What is expected:
From the stringer question thread below, copy the passage starting with "Aside from pine" and going on through "over 6ft imo.", keeping every word unchanged.
━━ Text shown
# Stringer question



## DuckNut (Apr 3, 2009)

Aside from pine not being a good choice your thought process is.

In your small ship it is not what material you use for a stringer but the stringer itself. You can use foam if you wanted because after you cover the foam three times with glass then that glass is what is really the stringer and what is inside is just a form to create the shape of the stringer.


----------



## firecat1981 (Nov 27, 2007)

I considered using 1x's on my boat, but the plywood is much more stable and stronger, and a simple butt block will join the pieces together. Plus it is very hard to find straight boards over 6ft imo.

EDIT: the second part of your messege and picture didn't show before. The lip to the front area won't do much to keep water out and it won't be very tall after you put the sole in. you must find a way to maintain good drainage to the bilge from front to back.


----------



## Bush_Whacker (Jul 8, 2009)

Thanks for the advice guys.

firecat-I think there will be sufficient drainage to the bilge. As mentioned, there will be a couple cut-outs at the bottom of the bulkhead panel to allow any water that gets under the bow deck to flow under the sole back to the bilge.
━━━━
━━ Collected material
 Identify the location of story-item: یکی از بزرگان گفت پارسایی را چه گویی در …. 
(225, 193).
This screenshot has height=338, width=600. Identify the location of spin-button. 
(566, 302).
━━━━
Answer area:
Aside from pine not being a good choice your thought process is.

In your small ship it is not what material you use for a stringer but the stringer itself. You can use foam if you wanted because after you cover the foam three times with glass then that glass is what is really the stringer and what is inside is just a form to create the shape of the stringer.


----------



## firecat1981 (Nov 27, 2007)

I considered using 1x's on my boat, but the plywood is much more stable and stronger, and a simple butt block will join the pieces together. Plus it is very hard to find straight boards over 6ft imo.